Transaction Processing and Distribution with COPAR and Opnet

Michael A. Hosein, The University of the West Indies, St. Augustine, Trinidad, michael.hosein@sta.uwi.edu Rhea L. Seegobin, The University of the West Indies, St. Augustine, Trinidad, rhea.seegobin@sta.uwi.edu

Abstract- This paper outlines the results that were

collected from the implementation of the COPAR Service [5][6] in an Opnet Modeler simulation environment. The system carries out two (2) types of transaction processing techniques; Optimistic (Temporary) and Pessimistic (Permanent) Processing. The Opnet simulation environment was used to expand the projects capacity by increasing the number of servers and transactions that could be processed by the system. Results show the processing times for simulations that ran with nodes ranging from 20 to 100 nodes and transactions ranging from 200 to 1000.

Results also showed statistics for the distribution of transactions amongst servers with different classifications. Classifications of server ranged from 1 to 6, 1 being the lowest and 6 being the highest. The number of transactions used for testing transaction distribution ranged from 1000 up to 4000, with each simulation run using 100 server nodes. These results can act as a guide to help implement systems that can provide optimal processing times in a real world environment.

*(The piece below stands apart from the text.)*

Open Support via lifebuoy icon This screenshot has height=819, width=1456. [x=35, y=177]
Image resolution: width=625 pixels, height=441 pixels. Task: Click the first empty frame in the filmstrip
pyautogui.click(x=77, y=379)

Keywords- COPAR Service, Opnet Modeler, Optimistic Processing, Pessimistic Processing, Transaction Distribution

1. Introduction

The COPAR service today is still running as a Java

based system that runs off of 8 nodes located in the USA and the Caribbean (Trinidad). Developments and upgrades on the COPAR system have been ongoing for the last 16 years with versions written in C/C++ and Java. Improvements on this project have been outlined in several papers [2] [3][4].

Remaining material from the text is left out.